What you are asked to do: Print the listing in full, with no character changed.

Records supplied:
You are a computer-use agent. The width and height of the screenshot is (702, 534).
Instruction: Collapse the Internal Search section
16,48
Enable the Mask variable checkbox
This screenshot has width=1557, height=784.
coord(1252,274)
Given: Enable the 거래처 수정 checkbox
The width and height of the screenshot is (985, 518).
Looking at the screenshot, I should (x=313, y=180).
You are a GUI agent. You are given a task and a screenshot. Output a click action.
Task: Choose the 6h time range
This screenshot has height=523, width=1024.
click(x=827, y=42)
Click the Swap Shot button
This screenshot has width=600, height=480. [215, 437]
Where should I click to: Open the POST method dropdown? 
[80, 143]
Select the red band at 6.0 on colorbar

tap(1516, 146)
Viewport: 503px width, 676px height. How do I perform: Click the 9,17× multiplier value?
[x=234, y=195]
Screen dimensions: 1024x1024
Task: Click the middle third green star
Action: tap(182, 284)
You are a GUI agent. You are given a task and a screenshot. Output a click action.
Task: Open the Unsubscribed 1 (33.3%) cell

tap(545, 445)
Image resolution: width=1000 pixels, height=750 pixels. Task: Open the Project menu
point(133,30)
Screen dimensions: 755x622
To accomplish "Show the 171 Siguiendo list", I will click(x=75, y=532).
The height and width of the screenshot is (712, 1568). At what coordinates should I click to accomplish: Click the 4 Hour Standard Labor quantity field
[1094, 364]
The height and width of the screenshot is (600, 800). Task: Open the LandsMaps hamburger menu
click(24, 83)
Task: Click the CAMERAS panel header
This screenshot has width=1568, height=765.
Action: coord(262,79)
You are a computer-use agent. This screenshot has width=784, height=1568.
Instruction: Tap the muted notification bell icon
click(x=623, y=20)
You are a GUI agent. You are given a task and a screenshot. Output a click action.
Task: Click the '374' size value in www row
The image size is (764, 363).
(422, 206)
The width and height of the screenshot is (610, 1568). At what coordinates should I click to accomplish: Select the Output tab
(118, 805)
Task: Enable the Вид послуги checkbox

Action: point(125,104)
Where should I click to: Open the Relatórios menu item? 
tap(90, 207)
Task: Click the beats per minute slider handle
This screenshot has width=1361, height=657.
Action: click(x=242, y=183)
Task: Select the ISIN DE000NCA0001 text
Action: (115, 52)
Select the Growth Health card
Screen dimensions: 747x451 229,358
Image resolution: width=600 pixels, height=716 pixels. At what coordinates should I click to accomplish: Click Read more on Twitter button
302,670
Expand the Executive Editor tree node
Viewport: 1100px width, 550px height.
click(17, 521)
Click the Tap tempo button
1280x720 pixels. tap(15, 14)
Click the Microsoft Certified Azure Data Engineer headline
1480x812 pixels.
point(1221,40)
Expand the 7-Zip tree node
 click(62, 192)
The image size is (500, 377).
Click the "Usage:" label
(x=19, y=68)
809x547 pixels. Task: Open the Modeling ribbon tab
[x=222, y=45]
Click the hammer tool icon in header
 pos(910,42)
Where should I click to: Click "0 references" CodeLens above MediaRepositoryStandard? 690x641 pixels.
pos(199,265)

Answer to this task:
You are a computer-use agent. The width and height of the screenshot is (702, 534).
Instruction: Collapse the Internal Search section
16,48
Enable the Mask variable checkbox
This screenshot has width=1557, height=784.
coord(1252,274)
Given: Enable the 거래처 수정 checkbox
The width and height of the screenshot is (985, 518).
Looking at the screenshot, I should (x=313, y=180).
You are a GUI agent. You are given a task and a screenshot. Output a click action.
Task: Choose the 6h time range
This screenshot has height=523, width=1024.
click(x=827, y=42)
Click the Swap Shot button
This screenshot has width=600, height=480. [215, 437]
Where should I click to: Open the POST method dropdown? 
[80, 143]
Select the red band at 6.0 on colorbar

tap(1516, 146)
Viewport: 503px width, 676px height. How do I perform: Click the 9,17× multiplier value?
[x=234, y=195]
Screen dimensions: 1024x1024
Task: Click the middle third green star
Action: tap(182, 284)
You are a GUI agent. You are given a task and a screenshot. Output a click action.
Task: Open the Unsubscribed 1 (33.3%) cell

tap(545, 445)
Image resolution: width=1000 pixels, height=750 pixels. Task: Open the Project menu
point(133,30)
Screen dimensions: 755x622
To accomplish "Show the 171 Siguiendo list", I will click(x=75, y=532).
The height and width of the screenshot is (712, 1568). At what coordinates should I click to accomplish: Click the 4 Hour Standard Labor quantity field
[1094, 364]
The height and width of the screenshot is (600, 800). Task: Open the LandsMaps hamburger menu
click(24, 83)
Task: Click the CAMERAS panel header
This screenshot has width=1568, height=765.
Action: coord(262,79)
You are a computer-use agent. This screenshot has width=784, height=1568.
Instruction: Tap the muted notification bell icon
click(x=623, y=20)
You are a GUI agent. You are given a task and a screenshot. Output a click action.
Task: Click the '374' size value in www row
The image size is (764, 363).
(422, 206)
The width and height of the screenshot is (610, 1568). At what coordinates should I click to accomplish: Select the Output tab
(118, 805)
Task: Enable the Вид послуги checkbox

Action: point(125,104)
Where should I click to: Open the Relatórios menu item? 
tap(90, 207)
Task: Click the beats per minute slider handle
This screenshot has width=1361, height=657.
Action: click(x=242, y=183)
Task: Select the ISIN DE000NCA0001 text
Action: (115, 52)
Select the Growth Health card
Screen dimensions: 747x451 229,358
Image resolution: width=600 pixels, height=716 pixels. At what coordinates should I click to accomplish: Click Read more on Twitter button
302,670
Expand the Executive Editor tree node
Viewport: 1100px width, 550px height.
click(17, 521)
Click the Tap tempo button
1280x720 pixels. tap(15, 14)
Click the Microsoft Certified Azure Data Engineer headline
1480x812 pixels.
point(1221,40)
Expand the 7-Zip tree node
 click(62, 192)
The image size is (500, 377).
Click the "Usage:" label
(x=19, y=68)
809x547 pixels. Task: Open the Modeling ribbon tab
[x=222, y=45]
Click the hammer tool icon in header
 pos(910,42)
Where should I click to: Click "0 references" CodeLens above MediaRepositoryStandard? 690x641 pixels.
pos(199,265)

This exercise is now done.